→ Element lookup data
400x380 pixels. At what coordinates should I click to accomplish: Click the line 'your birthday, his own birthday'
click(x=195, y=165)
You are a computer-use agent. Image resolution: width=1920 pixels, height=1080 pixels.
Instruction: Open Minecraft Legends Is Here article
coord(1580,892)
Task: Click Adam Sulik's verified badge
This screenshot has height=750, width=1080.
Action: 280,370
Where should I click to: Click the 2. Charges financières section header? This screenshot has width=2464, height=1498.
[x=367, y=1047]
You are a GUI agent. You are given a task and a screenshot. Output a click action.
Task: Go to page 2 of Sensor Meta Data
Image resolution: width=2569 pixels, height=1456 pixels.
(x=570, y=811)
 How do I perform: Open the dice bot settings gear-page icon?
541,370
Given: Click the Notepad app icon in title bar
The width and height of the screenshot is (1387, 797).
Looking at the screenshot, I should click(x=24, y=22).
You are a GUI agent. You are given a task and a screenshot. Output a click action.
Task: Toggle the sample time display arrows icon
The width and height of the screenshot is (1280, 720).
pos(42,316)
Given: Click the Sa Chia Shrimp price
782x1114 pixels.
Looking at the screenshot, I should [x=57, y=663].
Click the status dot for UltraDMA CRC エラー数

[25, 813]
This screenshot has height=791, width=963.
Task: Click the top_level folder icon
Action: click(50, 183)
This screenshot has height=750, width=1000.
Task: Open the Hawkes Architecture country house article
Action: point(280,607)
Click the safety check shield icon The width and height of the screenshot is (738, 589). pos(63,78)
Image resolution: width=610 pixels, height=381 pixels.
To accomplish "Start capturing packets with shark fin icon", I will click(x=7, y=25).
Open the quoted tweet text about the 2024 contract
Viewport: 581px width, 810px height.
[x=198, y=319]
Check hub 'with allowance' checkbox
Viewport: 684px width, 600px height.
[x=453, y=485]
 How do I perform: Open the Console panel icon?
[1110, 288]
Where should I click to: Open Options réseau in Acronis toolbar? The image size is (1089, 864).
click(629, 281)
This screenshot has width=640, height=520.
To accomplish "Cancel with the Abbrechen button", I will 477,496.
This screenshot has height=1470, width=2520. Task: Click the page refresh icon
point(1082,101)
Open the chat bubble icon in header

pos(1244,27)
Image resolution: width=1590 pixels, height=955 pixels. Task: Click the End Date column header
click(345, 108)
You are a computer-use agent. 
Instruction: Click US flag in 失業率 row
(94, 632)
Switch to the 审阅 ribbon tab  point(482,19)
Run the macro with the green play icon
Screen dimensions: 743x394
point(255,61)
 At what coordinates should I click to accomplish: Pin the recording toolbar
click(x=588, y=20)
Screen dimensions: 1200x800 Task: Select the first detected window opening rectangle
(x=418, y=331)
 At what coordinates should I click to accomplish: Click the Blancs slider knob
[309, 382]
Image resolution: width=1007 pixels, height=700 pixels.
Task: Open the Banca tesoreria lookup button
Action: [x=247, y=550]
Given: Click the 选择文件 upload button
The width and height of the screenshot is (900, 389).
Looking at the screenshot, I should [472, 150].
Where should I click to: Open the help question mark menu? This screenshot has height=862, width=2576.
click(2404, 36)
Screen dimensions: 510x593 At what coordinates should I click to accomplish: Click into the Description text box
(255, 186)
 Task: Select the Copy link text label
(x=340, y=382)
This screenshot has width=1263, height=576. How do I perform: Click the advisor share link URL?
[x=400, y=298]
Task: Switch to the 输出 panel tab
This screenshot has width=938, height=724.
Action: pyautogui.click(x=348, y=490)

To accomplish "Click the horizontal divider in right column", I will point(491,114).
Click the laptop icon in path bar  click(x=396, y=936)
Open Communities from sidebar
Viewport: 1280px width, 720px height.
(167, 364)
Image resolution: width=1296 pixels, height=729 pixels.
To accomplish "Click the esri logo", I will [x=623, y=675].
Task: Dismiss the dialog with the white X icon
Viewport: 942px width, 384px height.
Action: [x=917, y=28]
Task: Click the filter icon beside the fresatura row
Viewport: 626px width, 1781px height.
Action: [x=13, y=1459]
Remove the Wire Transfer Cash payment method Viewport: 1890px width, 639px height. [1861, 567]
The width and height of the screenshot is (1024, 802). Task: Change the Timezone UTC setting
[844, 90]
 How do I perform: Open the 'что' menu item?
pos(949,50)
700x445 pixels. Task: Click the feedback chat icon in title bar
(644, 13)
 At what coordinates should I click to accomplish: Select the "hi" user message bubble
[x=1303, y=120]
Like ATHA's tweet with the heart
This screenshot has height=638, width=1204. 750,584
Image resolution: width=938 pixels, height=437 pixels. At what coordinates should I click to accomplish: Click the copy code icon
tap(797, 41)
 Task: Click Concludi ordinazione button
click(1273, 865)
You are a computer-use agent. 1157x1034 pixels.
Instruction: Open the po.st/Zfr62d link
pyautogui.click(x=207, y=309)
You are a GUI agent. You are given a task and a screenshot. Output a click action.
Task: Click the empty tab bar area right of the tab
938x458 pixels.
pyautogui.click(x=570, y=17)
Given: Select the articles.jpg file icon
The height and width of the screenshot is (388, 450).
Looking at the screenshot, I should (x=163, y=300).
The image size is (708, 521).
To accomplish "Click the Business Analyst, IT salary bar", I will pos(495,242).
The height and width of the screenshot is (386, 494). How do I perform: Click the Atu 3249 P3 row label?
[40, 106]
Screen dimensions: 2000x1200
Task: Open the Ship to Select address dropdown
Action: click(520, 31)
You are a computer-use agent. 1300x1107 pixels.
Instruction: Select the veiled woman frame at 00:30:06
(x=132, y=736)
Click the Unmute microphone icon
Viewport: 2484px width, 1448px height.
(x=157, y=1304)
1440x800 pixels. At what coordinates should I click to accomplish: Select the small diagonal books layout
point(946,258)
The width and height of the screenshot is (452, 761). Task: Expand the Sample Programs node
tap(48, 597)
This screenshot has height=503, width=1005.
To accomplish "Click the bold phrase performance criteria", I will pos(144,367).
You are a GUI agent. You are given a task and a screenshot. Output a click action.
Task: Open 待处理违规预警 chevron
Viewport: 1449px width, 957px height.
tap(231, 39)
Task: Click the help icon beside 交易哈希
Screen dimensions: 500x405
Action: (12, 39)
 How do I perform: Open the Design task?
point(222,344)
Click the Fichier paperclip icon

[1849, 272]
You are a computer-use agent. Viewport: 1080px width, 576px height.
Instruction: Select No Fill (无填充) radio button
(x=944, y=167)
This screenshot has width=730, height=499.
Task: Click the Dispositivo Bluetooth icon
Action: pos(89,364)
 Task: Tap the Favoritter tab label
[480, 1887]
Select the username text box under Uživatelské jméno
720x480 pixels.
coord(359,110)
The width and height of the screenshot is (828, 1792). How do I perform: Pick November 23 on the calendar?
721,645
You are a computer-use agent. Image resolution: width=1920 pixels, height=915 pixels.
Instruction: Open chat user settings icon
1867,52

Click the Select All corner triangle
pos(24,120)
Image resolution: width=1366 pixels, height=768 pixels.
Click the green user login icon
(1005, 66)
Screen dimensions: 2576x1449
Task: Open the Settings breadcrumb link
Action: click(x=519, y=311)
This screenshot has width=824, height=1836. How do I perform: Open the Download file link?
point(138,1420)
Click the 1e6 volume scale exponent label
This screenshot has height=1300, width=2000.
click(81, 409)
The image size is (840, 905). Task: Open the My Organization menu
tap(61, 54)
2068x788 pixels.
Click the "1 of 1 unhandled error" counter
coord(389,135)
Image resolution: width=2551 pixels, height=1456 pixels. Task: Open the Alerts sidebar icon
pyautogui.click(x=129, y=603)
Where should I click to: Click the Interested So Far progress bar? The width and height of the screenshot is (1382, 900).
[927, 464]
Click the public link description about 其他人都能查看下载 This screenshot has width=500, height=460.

→ INSTRUCTIONS TO FOLLOW
Can you reproduce all of the data above word for word, from the first line to the last?

→ SOLUTION BELOW
400x380 pixels. At what coordinates should I click to accomplish: Click the line 'your birthday, his own birthday'
click(x=195, y=165)
You are a computer-use agent. Image resolution: width=1920 pixels, height=1080 pixels.
Instruction: Open Minecraft Legends Is Here article
coord(1580,892)
Task: Click Adam Sulik's verified badge
This screenshot has height=750, width=1080.
Action: 280,370
Where should I click to: Click the 2. Charges financières section header? This screenshot has width=2464, height=1498.
[x=367, y=1047]
You are a GUI agent. You are given a task and a screenshot. Output a click action.
Task: Go to page 2 of Sensor Meta Data
Image resolution: width=2569 pixels, height=1456 pixels.
(x=570, y=811)
 How do I perform: Open the dice bot settings gear-page icon?
541,370
Given: Click the Notepad app icon in title bar
The width and height of the screenshot is (1387, 797).
Looking at the screenshot, I should click(x=24, y=22).
You are a GUI agent. You are given a task and a screenshot. Output a click action.
Task: Toggle the sample time display arrows icon
The width and height of the screenshot is (1280, 720).
pos(42,316)
Given: Click the Sa Chia Shrimp price
782x1114 pixels.
Looking at the screenshot, I should [x=57, y=663].
Click the status dot for UltraDMA CRC エラー数

[25, 813]
This screenshot has height=791, width=963.
Task: Click the top_level folder icon
Action: click(50, 183)
This screenshot has height=750, width=1000.
Task: Open the Hawkes Architecture country house article
Action: point(280,607)
Click the safety check shield icon The width and height of the screenshot is (738, 589). pos(63,78)
Image resolution: width=610 pixels, height=381 pixels.
To accomplish "Start capturing packets with shark fin icon", I will click(x=7, y=25).
Open the quoted tweet text about the 2024 contract
Viewport: 581px width, 810px height.
[x=198, y=319]
Check hub 'with allowance' checkbox
Viewport: 684px width, 600px height.
[x=453, y=485]
 How do I perform: Open the Console panel icon?
[1110, 288]
Where should I click to: Open Options réseau in Acronis toolbar? The image size is (1089, 864).
click(629, 281)
This screenshot has width=640, height=520.
To accomplish "Cancel with the Abbrechen button", I will 477,496.
This screenshot has height=1470, width=2520. Task: Click the page refresh icon
point(1082,101)
Open the chat bubble icon in header

pos(1244,27)
Image resolution: width=1590 pixels, height=955 pixels. Task: Click the End Date column header
click(345, 108)
You are a computer-use agent. 
Instruction: Click US flag in 失業率 row
(94, 632)
Switch to the 审阅 ribbon tab  point(482,19)
Run the macro with the green play icon
Screen dimensions: 743x394
point(255,61)
 At what coordinates should I click to accomplish: Pin the recording toolbar
click(x=588, y=20)
Screen dimensions: 1200x800 Task: Select the first detected window opening rectangle
(x=418, y=331)
 At what coordinates should I click to accomplish: Click the Blancs slider knob
[309, 382]
Image resolution: width=1007 pixels, height=700 pixels.
Task: Open the Banca tesoreria lookup button
Action: [x=247, y=550]
Given: Click the 选择文件 upload button
The width and height of the screenshot is (900, 389).
Looking at the screenshot, I should [472, 150].
Where should I click to: Open the help question mark menu? This screenshot has height=862, width=2576.
click(2404, 36)
Screen dimensions: 510x593 At what coordinates should I click to accomplish: Click into the Description text box
(255, 186)
 Task: Select the Copy link text label
(x=340, y=382)
This screenshot has width=1263, height=576. How do I perform: Click the advisor share link URL?
[x=400, y=298]
Task: Switch to the 输出 panel tab
This screenshot has width=938, height=724.
Action: pyautogui.click(x=348, y=490)

To accomplish "Click the horizontal divider in right column", I will point(491,114).
Click the laptop icon in path bar  click(x=396, y=936)
Open Communities from sidebar
Viewport: 1280px width, 720px height.
(167, 364)
Image resolution: width=1296 pixels, height=729 pixels.
To accomplish "Click the esri logo", I will [x=623, y=675].
Task: Dismiss the dialog with the white X icon
Viewport: 942px width, 384px height.
Action: [x=917, y=28]
Task: Click the filter icon beside the fresatura row
Viewport: 626px width, 1781px height.
Action: [x=13, y=1459]
Remove the Wire Transfer Cash payment method Viewport: 1890px width, 639px height. [1861, 567]
The width and height of the screenshot is (1024, 802). Task: Change the Timezone UTC setting
[844, 90]
 How do I perform: Open the 'что' menu item?
pos(949,50)
700x445 pixels. Task: Click the feedback chat icon in title bar
(644, 13)
 At what coordinates should I click to accomplish: Select the "hi" user message bubble
[x=1303, y=120]
Like ATHA's tweet with the heart
This screenshot has height=638, width=1204. 750,584
Image resolution: width=938 pixels, height=437 pixels. At what coordinates should I click to accomplish: Click the copy code icon
tap(797, 41)
 Task: Click Concludi ordinazione button
click(1273, 865)
You are a computer-use agent. 1157x1034 pixels.
Instruction: Open the po.st/Zfr62d link
pyautogui.click(x=207, y=309)
You are a GUI agent. You are given a task and a screenshot. Output a click action.
Task: Click the empty tab bar area right of the tab
938x458 pixels.
pyautogui.click(x=570, y=17)
Given: Select the articles.jpg file icon
The height and width of the screenshot is (388, 450).
Looking at the screenshot, I should (x=163, y=300).
The image size is (708, 521).
To accomplish "Click the Business Analyst, IT salary bar", I will pos(495,242).
The height and width of the screenshot is (386, 494). How do I perform: Click the Atu 3249 P3 row label?
[40, 106]
Screen dimensions: 2000x1200
Task: Open the Ship to Select address dropdown
Action: click(520, 31)
You are a computer-use agent. 1300x1107 pixels.
Instruction: Select the veiled woman frame at 00:30:06
(x=132, y=736)
Click the Unmute microphone icon
Viewport: 2484px width, 1448px height.
(x=157, y=1304)
1440x800 pixels. At what coordinates should I click to accomplish: Select the small diagonal books layout
point(946,258)
The width and height of the screenshot is (452, 761). Task: Expand the Sample Programs node
tap(48, 597)
This screenshot has height=503, width=1005.
To accomplish "Click the bold phrase performance criteria", I will pos(144,367).
You are a GUI agent. You are given a task and a screenshot. Output a click action.
Task: Open 待处理违规预警 chevron
Viewport: 1449px width, 957px height.
tap(231, 39)
Task: Click the help icon beside 交易哈希
Screen dimensions: 500x405
Action: (12, 39)
 How do I perform: Open the Design task?
point(222,344)
Click the Fichier paperclip icon

[1849, 272]
You are a computer-use agent. Viewport: 1080px width, 576px height.
Instruction: Select No Fill (无填充) radio button
(x=944, y=167)
This screenshot has width=730, height=499.
Task: Click the Dispositivo Bluetooth icon
Action: pos(89,364)
 Task: Tap the Favoritter tab label
[480, 1887]
Select the username text box under Uživatelské jméno
720x480 pixels.
coord(359,110)
The width and height of the screenshot is (828, 1792). How do I perform: Pick November 23 on the calendar?
721,645
You are a computer-use agent. Image resolution: width=1920 pixels, height=915 pixels.
Instruction: Open chat user settings icon
1867,52

Click the Select All corner triangle
pos(24,120)
Image resolution: width=1366 pixels, height=768 pixels.
Click the green user login icon
(1005, 66)
Screen dimensions: 2576x1449
Task: Open the Settings breadcrumb link
Action: click(x=519, y=311)
This screenshot has width=824, height=1836. How do I perform: Open the Download file link?
point(138,1420)
Click the 1e6 volume scale exponent label
This screenshot has height=1300, width=2000.
click(81, 409)
The image size is (840, 905). Task: Open the My Organization menu
tap(61, 54)
2068x788 pixels.
Click the "1 of 1 unhandled error" counter
coord(389,135)
Image resolution: width=2551 pixels, height=1456 pixels. Task: Open the Alerts sidebar icon
pyautogui.click(x=129, y=603)
Where should I click to: Click the Interested So Far progress bar? The width and height of the screenshot is (1382, 900).
[927, 464]
Click the public link description about 其他人都能查看下载 This screenshot has width=500, height=460.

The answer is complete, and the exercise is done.